(Entradas de datos)
——————————

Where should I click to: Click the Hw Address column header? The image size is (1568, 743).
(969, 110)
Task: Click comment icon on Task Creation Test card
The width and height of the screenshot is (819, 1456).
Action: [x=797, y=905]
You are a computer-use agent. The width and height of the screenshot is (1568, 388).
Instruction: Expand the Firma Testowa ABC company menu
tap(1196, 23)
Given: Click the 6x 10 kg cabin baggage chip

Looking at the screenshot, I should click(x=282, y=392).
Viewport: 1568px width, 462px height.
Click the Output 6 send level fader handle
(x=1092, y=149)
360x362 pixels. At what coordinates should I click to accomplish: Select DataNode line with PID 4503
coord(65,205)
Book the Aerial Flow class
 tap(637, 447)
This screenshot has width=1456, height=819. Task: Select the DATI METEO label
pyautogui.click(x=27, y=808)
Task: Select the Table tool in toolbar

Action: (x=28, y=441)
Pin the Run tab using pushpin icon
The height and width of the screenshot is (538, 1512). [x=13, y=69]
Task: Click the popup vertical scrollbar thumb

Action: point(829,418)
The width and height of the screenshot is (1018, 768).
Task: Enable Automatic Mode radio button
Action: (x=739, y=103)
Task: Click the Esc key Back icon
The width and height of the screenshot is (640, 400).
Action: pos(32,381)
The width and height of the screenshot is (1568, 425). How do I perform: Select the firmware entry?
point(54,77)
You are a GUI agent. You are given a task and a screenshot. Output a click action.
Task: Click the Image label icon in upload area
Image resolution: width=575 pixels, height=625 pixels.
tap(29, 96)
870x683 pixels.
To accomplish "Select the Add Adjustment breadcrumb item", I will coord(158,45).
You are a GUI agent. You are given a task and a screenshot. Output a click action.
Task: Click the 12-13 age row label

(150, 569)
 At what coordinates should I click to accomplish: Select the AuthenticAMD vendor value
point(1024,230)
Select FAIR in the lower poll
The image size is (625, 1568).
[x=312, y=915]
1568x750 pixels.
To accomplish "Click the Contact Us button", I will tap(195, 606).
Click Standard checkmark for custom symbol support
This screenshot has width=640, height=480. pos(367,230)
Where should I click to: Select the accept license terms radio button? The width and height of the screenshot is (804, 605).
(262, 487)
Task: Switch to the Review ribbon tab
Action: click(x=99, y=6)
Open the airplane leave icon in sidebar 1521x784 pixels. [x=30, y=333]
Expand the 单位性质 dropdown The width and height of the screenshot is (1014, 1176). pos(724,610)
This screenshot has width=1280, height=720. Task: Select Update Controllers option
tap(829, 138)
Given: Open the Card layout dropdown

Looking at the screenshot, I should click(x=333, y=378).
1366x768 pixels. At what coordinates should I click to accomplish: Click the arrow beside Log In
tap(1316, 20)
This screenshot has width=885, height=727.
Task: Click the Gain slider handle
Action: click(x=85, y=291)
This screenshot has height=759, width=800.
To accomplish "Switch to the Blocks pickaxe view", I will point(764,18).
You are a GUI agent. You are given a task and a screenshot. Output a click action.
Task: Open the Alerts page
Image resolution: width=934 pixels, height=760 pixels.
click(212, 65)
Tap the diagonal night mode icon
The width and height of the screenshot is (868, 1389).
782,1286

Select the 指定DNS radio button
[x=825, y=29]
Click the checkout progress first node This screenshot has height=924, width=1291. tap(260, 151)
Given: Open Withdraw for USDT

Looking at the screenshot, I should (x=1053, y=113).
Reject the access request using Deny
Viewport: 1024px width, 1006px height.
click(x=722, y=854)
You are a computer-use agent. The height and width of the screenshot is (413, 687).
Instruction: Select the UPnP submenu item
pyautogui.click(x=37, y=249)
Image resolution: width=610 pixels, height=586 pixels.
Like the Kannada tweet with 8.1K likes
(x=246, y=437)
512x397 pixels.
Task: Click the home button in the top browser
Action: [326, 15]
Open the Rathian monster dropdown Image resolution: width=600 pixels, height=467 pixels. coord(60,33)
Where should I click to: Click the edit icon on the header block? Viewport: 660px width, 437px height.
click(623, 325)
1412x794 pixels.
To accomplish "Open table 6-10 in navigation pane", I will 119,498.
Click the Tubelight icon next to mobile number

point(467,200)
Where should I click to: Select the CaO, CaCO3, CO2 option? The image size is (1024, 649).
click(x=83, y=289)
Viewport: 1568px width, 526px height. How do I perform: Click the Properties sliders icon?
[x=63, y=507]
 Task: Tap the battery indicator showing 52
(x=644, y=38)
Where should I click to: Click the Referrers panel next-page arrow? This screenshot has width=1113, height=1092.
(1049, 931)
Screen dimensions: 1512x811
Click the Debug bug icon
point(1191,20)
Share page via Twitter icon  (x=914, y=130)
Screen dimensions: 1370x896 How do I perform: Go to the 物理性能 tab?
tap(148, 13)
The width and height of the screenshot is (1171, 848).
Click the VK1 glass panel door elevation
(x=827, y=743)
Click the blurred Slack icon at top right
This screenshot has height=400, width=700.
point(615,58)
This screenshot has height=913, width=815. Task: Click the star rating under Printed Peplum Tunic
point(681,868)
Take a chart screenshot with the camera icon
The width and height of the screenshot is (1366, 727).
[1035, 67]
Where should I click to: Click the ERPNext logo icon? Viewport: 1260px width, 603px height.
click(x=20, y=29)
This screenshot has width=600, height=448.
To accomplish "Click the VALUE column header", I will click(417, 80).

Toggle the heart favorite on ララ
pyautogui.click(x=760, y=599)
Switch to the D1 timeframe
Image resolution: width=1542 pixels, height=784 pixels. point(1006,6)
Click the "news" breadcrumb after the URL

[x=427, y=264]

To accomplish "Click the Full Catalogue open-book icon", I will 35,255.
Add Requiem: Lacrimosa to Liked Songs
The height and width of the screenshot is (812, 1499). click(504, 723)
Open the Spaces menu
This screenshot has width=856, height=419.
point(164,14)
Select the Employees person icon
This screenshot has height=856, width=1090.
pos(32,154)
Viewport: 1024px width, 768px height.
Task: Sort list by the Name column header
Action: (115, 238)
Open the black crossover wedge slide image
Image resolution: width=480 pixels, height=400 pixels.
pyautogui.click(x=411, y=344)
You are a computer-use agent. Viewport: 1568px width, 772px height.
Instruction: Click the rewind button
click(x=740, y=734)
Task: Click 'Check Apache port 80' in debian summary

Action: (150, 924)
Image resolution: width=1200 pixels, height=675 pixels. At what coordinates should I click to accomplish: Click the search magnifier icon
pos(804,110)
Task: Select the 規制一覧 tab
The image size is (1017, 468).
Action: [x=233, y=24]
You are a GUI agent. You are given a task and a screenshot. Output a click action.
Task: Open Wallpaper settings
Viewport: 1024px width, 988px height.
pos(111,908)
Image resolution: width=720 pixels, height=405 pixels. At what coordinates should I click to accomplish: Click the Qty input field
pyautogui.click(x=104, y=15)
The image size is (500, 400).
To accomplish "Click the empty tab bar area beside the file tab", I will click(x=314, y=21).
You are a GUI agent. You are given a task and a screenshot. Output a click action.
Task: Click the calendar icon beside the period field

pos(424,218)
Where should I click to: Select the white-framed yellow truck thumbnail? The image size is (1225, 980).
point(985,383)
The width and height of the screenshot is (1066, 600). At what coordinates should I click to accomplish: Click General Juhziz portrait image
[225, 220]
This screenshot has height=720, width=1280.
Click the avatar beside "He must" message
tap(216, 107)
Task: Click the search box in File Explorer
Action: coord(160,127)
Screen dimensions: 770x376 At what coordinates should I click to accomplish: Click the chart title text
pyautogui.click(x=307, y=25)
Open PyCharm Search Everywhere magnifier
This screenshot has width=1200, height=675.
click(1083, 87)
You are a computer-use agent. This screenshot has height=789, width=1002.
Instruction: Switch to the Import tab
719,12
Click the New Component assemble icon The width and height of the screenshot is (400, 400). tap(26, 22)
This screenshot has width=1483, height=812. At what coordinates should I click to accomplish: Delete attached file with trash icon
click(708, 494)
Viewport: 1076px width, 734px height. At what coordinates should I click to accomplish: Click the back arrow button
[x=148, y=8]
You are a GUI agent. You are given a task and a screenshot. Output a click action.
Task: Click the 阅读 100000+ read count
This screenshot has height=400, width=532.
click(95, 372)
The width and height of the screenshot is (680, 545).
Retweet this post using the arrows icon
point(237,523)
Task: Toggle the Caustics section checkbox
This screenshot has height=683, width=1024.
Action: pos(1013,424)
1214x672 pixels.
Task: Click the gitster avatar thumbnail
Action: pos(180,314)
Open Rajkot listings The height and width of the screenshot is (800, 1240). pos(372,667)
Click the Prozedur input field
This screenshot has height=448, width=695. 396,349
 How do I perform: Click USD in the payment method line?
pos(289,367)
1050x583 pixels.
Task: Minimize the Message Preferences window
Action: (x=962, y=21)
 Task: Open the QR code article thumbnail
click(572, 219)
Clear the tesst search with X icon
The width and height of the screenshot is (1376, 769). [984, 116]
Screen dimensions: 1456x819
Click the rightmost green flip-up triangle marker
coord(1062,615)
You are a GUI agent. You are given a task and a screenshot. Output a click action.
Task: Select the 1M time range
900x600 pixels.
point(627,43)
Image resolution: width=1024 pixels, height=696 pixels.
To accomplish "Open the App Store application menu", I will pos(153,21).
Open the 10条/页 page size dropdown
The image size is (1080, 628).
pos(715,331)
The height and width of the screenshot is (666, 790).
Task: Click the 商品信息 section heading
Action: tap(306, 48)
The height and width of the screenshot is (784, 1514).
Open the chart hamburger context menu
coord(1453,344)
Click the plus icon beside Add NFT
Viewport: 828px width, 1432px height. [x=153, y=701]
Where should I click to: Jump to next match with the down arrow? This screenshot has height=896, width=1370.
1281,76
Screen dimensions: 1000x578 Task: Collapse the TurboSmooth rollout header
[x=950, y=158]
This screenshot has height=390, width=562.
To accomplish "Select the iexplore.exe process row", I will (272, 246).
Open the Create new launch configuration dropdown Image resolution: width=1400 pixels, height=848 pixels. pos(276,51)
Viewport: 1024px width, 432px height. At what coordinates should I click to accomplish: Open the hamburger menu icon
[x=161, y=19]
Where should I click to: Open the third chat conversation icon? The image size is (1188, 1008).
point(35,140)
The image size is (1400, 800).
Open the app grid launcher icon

——————————

▸ **Qué hacer**:
Actualiza el tramo del listado que va desde la línea que contiene "Click the plus icon beside Add NFT" hasta el final del listado, ambos incluidos. Reescribe esas líneas cambiando "hamburger menu" por "navigation menu" y sin tocar nada más.

▸ **Respuesta**:
Click the plus icon beside Add NFT
Viewport: 828px width, 1432px height. [x=153, y=701]
Where should I click to: Jump to next match with the down arrow? This screenshot has height=896, width=1370.
1281,76
Screen dimensions: 1000x578 Task: Collapse the TurboSmooth rollout header
[x=950, y=158]
This screenshot has height=390, width=562.
To accomplish "Select the iexplore.exe process row", I will (272, 246).
Open the Create new launch configuration dropdown Image resolution: width=1400 pixels, height=848 pixels. pos(276,51)
Viewport: 1024px width, 432px height. At what coordinates should I click to accomplish: Open the navigation menu icon
[x=161, y=19]
Where should I click to: Open the third chat conversation icon? The image size is (1188, 1008).
point(35,140)
The image size is (1400, 800).
Open the app grid launcher icon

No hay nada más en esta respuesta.